One of my guys has broken 3 post hole diggers (the wood handle and fiberglass handle versions), two shovels, one level, one palm sander, one Nissan and one Dodge since September. 

The kid only weighs like 120 lbs. He might make 130 if he had any brains.


----------



## rino1494 (Jan 31, 2006)

We've never had luck with the fiberglass ones. We ususally use wood.

We have all types and sizes of shovels.


----------



## jmic (Dec 10, 2005)

My preference are wood handled shovels, long handled.:thumbsup:


----------



## denick (Feb 13, 2006)

We have moved to mostly fiberglass. The masons like the lighter weight ones by Sears (the handles are guaranteed for life and I haven't had to buy one of those for a long time.

Each tracked machine has on of those garden spades on it that are about 4" wide 18" long with a round nose with a regular D short handle for cleaning tracks.

Nick


----------



## tgeb (Feb 9, 2006)

> jmic, My preference are wood handled shovels, long handled.


Yep, I agree wood handled shovels. I use the square point razorbacks.
They are strong, last long and seem to dig easier than some of the others.

I rarely use a round point, in fact did not own _any _till I hired a couple guys and told em to stop and get some tools. Next thing I know I have like 3 or 4 round point shovels on the job.

Square point holds more soil, gets job done faster. Yeah, a shovel full of dirt weighs more with a square point, but I'm here to work and get done, not play games in the dirt.


----------



## jmic (Dec 10, 2005)

denick said:


> Each tracked machine has on of those garden spades on it that are about 4" wide 18" long with a round nose with a regular D short handle for cleaning tracks.
> 
> Nick


Ditto:thumbsup:


----------



## denick (Feb 13, 2006)

Tom,

It sure is easy to see your not from CT. You couldn't penetrate the topsoil with a square shovel here.
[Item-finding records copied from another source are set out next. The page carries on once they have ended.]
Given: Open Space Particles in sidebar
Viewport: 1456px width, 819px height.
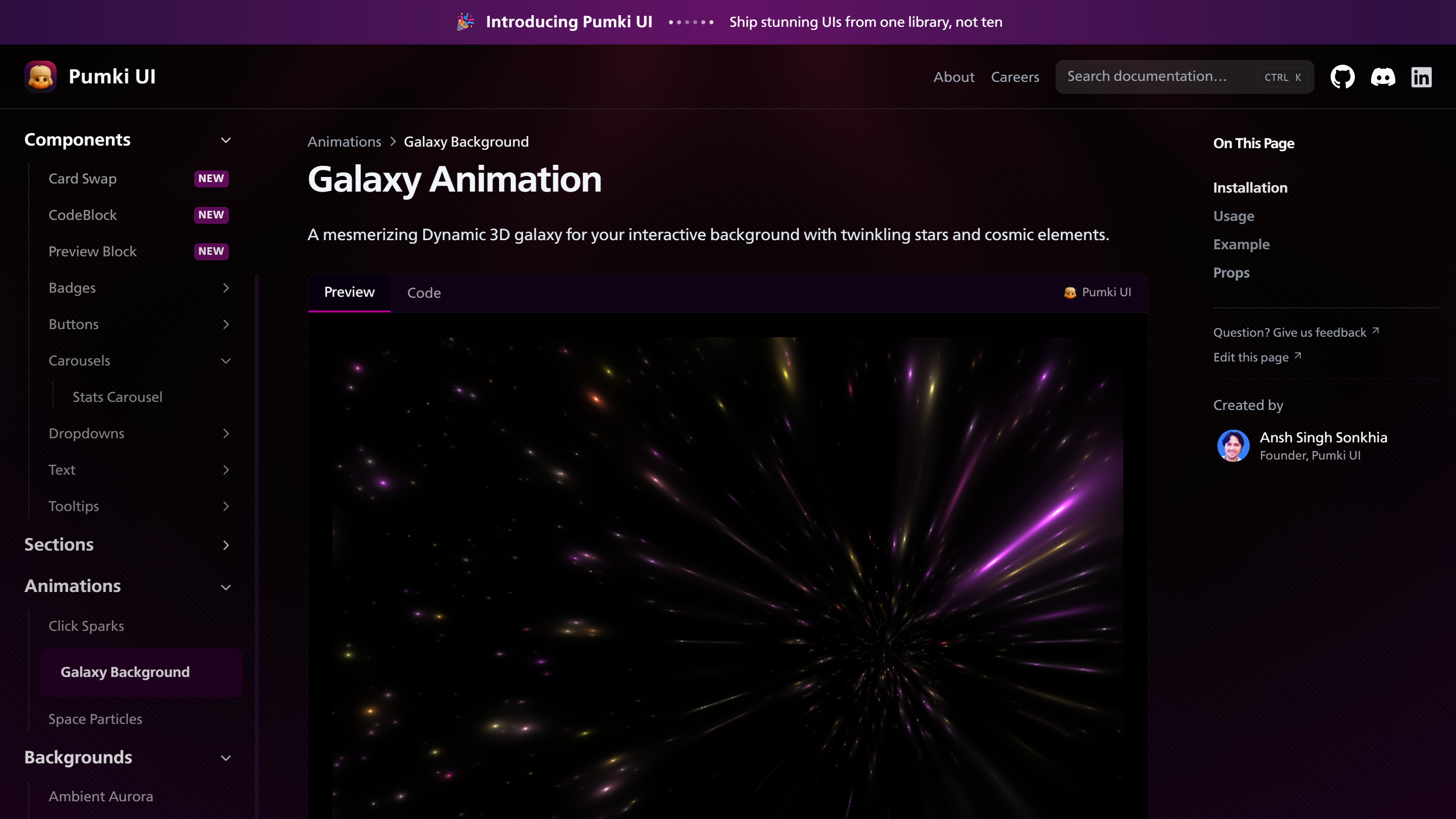Looking at the screenshot, I should [x=95, y=719].
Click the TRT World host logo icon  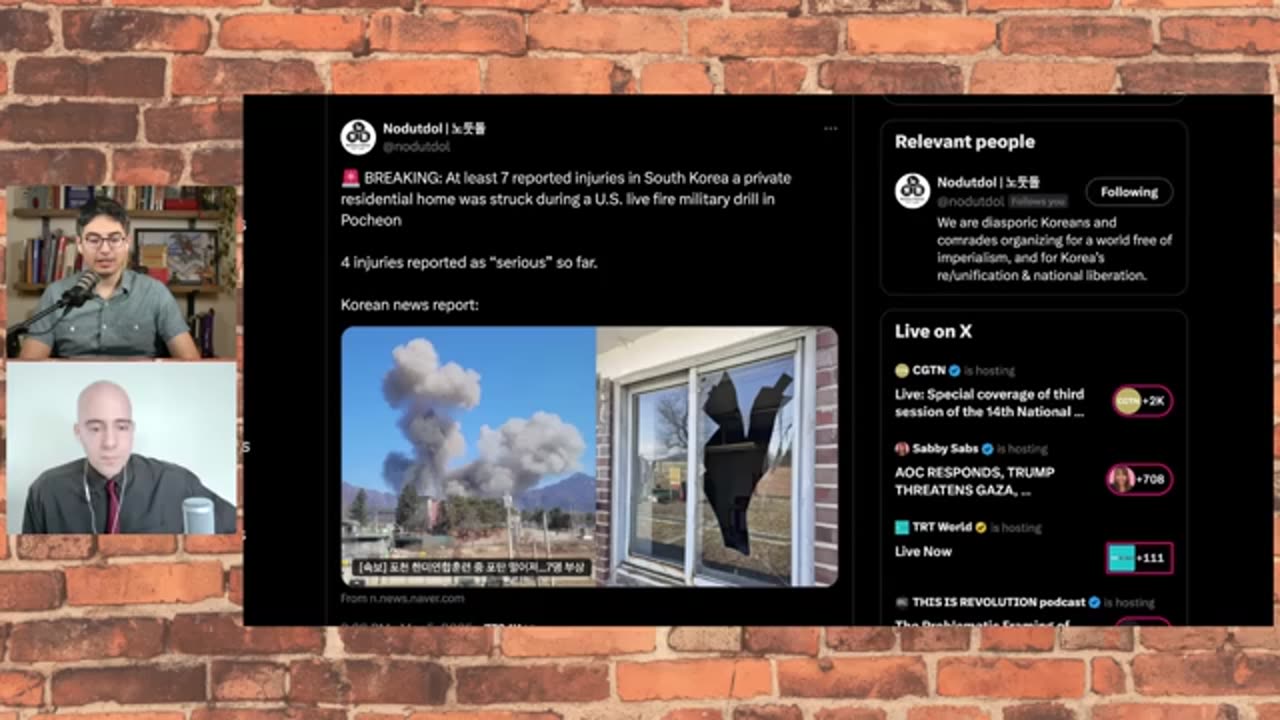pyautogui.click(x=902, y=527)
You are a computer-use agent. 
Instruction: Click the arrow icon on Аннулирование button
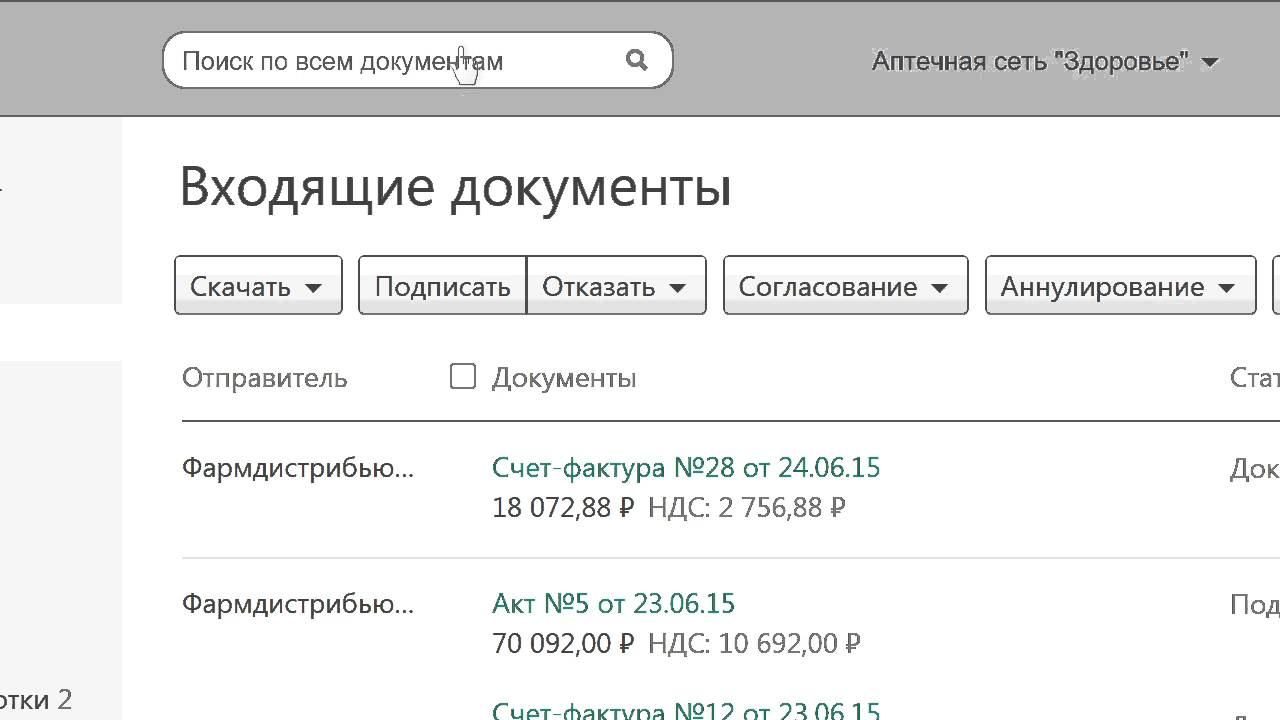(x=1227, y=288)
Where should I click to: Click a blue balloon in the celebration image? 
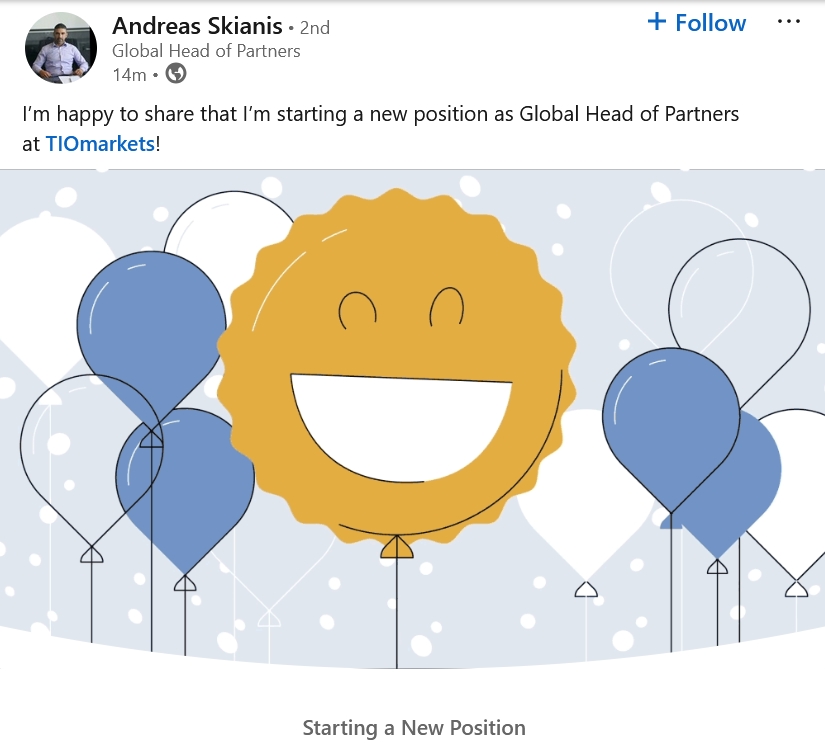(x=150, y=310)
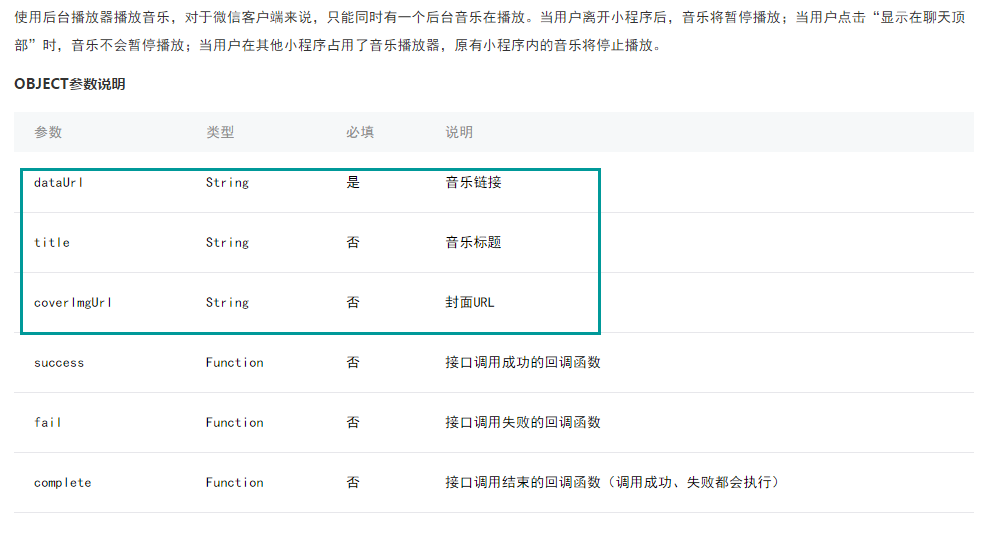This screenshot has height=533, width=982.
Task: Click the 接口调用失败的回调函数 description
Action: pos(523,423)
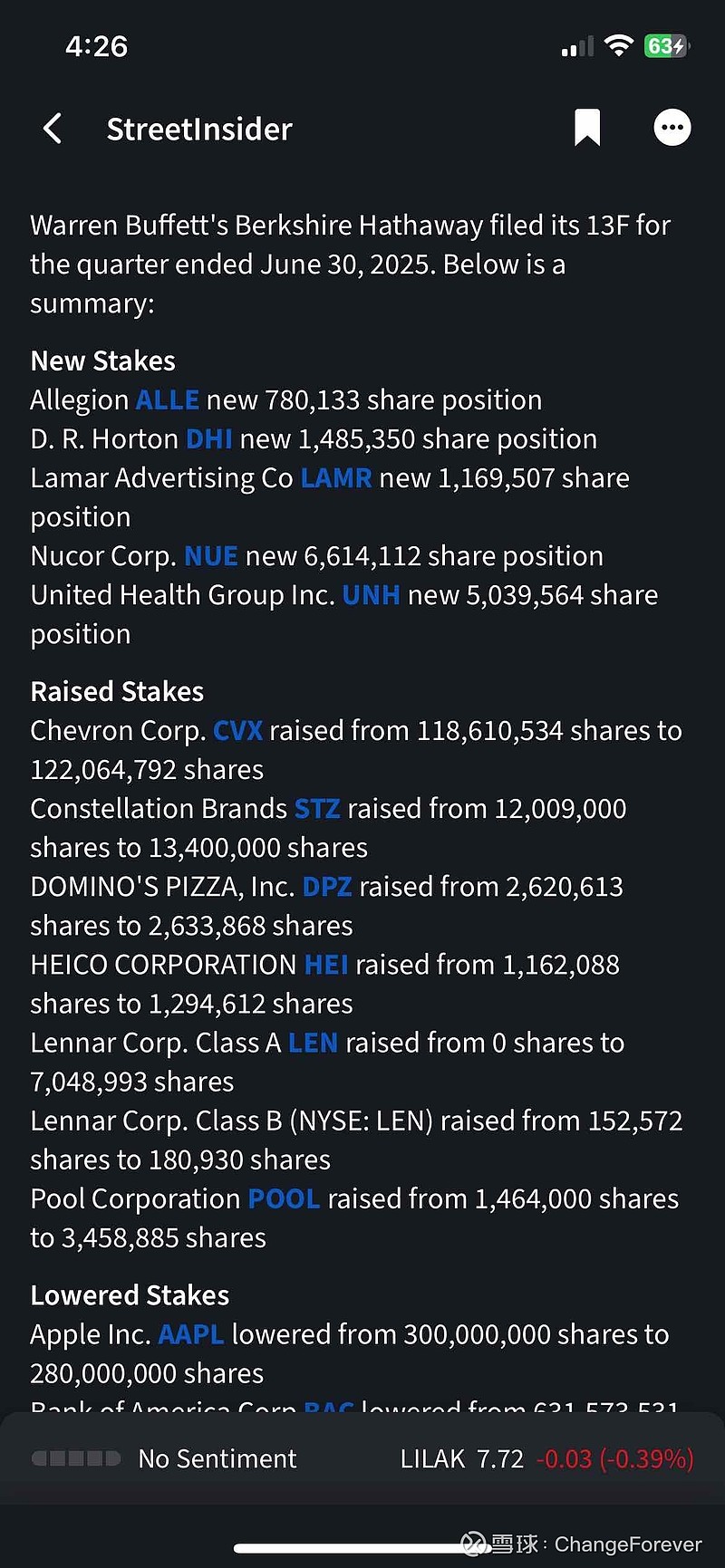Image resolution: width=725 pixels, height=1568 pixels.
Task: Open the DPZ stock link
Action: 326,886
If your smart you sharpen your round point shovels here.

Nick


----------



## tgeb (Feb 9, 2006)

I am glad I am not up there digging out those boulders I see your photos of. We have some rock areas around here. 

Some sites that have to be blasted or hammered to get in foundations, but we know which areas and can anticipate what is needed. You guys have those Glacial boulders everywhere.

That would drive me nuts.


----------



## TMatt142 (Apr 28, 2006)

Well, long spade and a long flat. Shouldn't you always have both????? With all this technology nowadays, its funny because I watch the laborers I work with sometimes pulling out this old transit, trying to get the legs on the tripod to work and extend....Then they spend about 15 min leveling the instrument, while I just take my eye level out, hop out of the machine and shoot the grade I needed before their even set up and done the number crunching!!! I would never go anywhere without my eye level, 100ft tape, and stick rule (both of em, one has tenths and metric, the other tenths and inches!) It's good to have one cause if you forget to charge your laser....gotta have something!


----------



## [email protected]&R (Jul 26, 2005)

Not sure if this is any information you guys care about but I just bought new shovel Lowes had to see how it stands up. They have a fiskers brand now down here. Has a all steal handle welded to the head. Seems good so far. Luckly I don't do the digging because it's was a bit heavy just carrying it through the store.


----------